Under the heading “argument,” the same brief contains the following declaration: “The whole question that follows, therefore, is whether the defendant here, through its agents and attorney, expended all the efforts that a reasonable, careful and prudent person would have used to locate another and if having done so they are to be held liable for the disappearance of the person on whom they were obliged to rely. Also whether the trial court was, in the face of the uncontradicted evidence given for the defendant, justified in making its finding number V.”
In finding No. V, the court found that it was not true that said G. I. Abroms failed, neglected, or refused to perform the said conditions or any of them upon his part to be performed.
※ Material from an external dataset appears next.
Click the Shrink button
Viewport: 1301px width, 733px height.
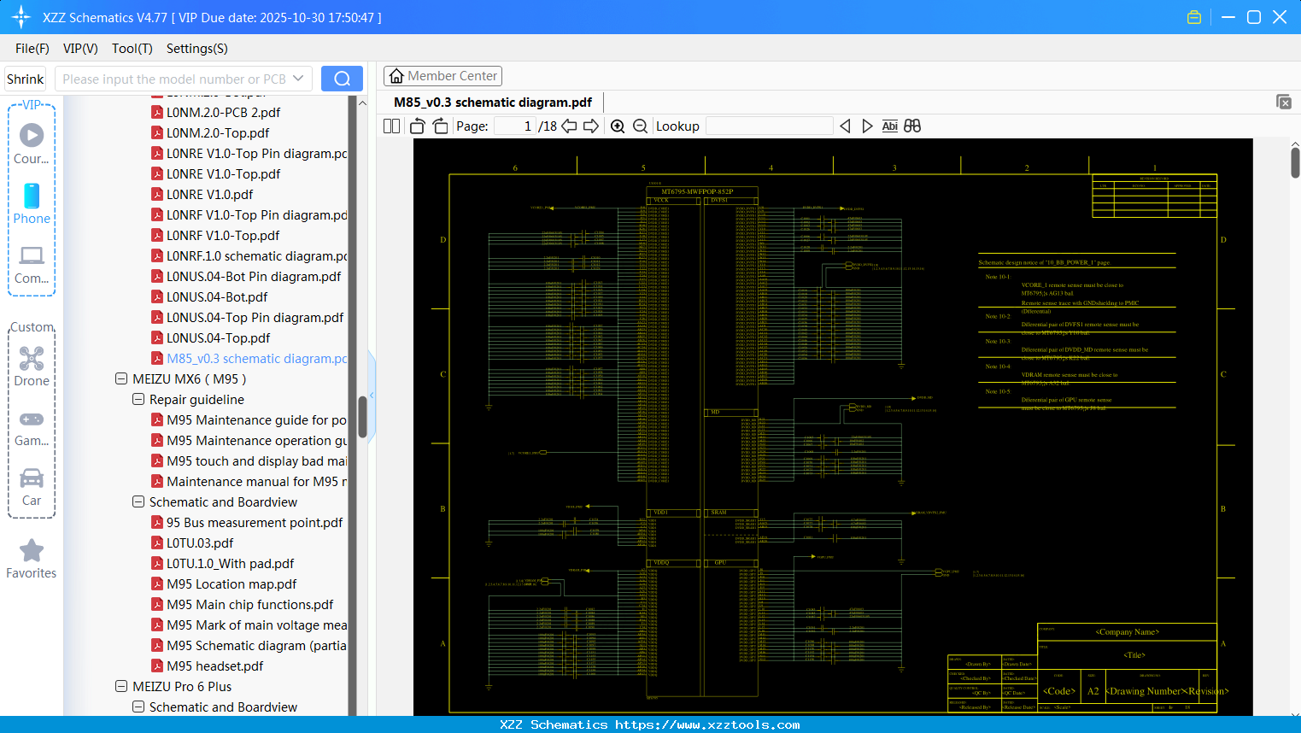25,78
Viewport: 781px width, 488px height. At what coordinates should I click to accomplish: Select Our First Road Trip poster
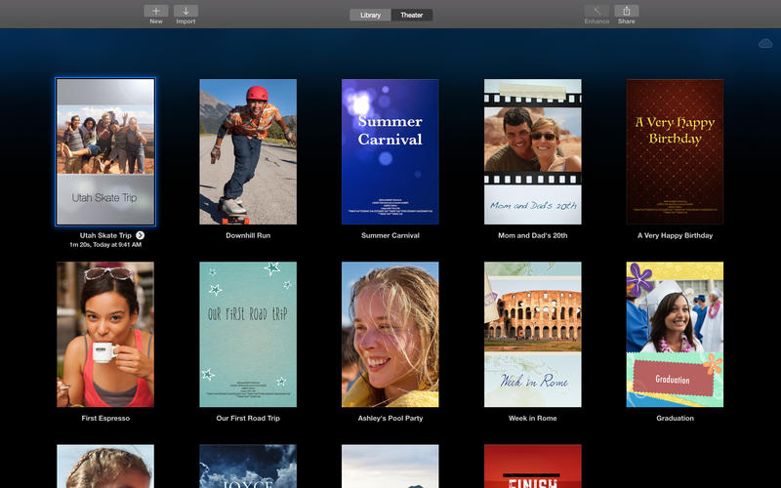pyautogui.click(x=248, y=334)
Respondent filed no brief.
The accident above referred to occurred September 13, 1929. The action for damages against Mr. Abroms was filed a few days after the accident. The answer, verified by Mr. Abroms, was filed September 28, 1929. The trial was delayed at the request of plaintiff and with consent of defendant, until the summer of 1932; judgment being entered July 23, 1932. Upon this judgment the present action is based.
That the violation of the co-operation clause of such an insurance policy by the assured, where the insurer is substantially prejudiced thereby, is a valid defense, is well settled. Hynding v. Home Accident Ins. Co., 214 Cal. 743, 7 P.(2d) 999, 85 A.L.R. 13. This rule, however, must be interpreted to assume that the insurer, diligently and in good faith, has complied with the terms and conditions of the policy. Pigg v. International Indemnity Co., 86 Cal.App. 671, 261 P. 486, 487.
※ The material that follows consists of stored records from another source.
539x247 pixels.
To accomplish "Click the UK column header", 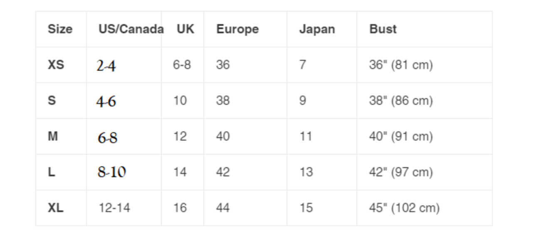I will click(x=185, y=29).
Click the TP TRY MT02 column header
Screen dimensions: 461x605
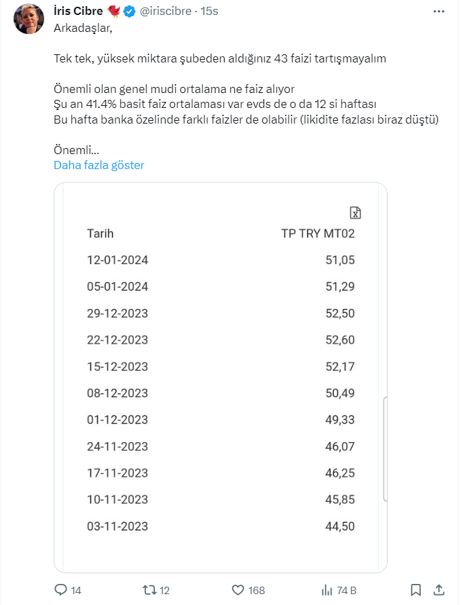[x=318, y=234]
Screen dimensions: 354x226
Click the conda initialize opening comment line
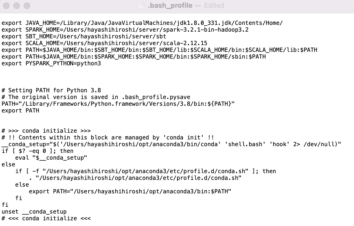coord(46,131)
The evidence and record reveal that on the day of the accident Mr. Abroms appeared at appellant's office and made a report of the accident; that when he was served with the complaint and summons he delivered them to appellant; that by occupation he was a traveling salesman and gave as his address the Alexandria hotel; that he responded promptly to the notice, sent to that address, to appear and verify the answer; that the case thereafter was set for trial and later went off calendar; that six or eight months after the action was filed when plaintiff's attorney desired to take Mr. Abroms' deposition, it was learned that he had gone.
It should be noted that the evidence reveals further that when Mr. Abroms called to verify the answer, the witness Letts, adjuster for the company, testified: “I asked him where we would be able to get in touch with him when it was necessary to go to trial in this case, and at that time he gave me an address on Fuller street, * * * but he said ‘not to be sure about that address,’ because he says, ‘I am at the Alexandria more than I am at home, and you can always get me by just phoning the hotel.”’
The case at bar is somewhat analogous to the case of Pigg v. International Indemnity Co., supra; there the court, in referring to a similar situation, declared: “We may not say that under this evidence the court was not justified in concluding that the assured was not sufficiently advised by those whom the insurance carrier had employed to make his defense; that his going to Japan was in ignorance of any necessity for his remaining here until the trial, or in ignorance of the date set for the trial, or due to failure of counsel to advise him that it was necessary to keep in touch with the attorneys.”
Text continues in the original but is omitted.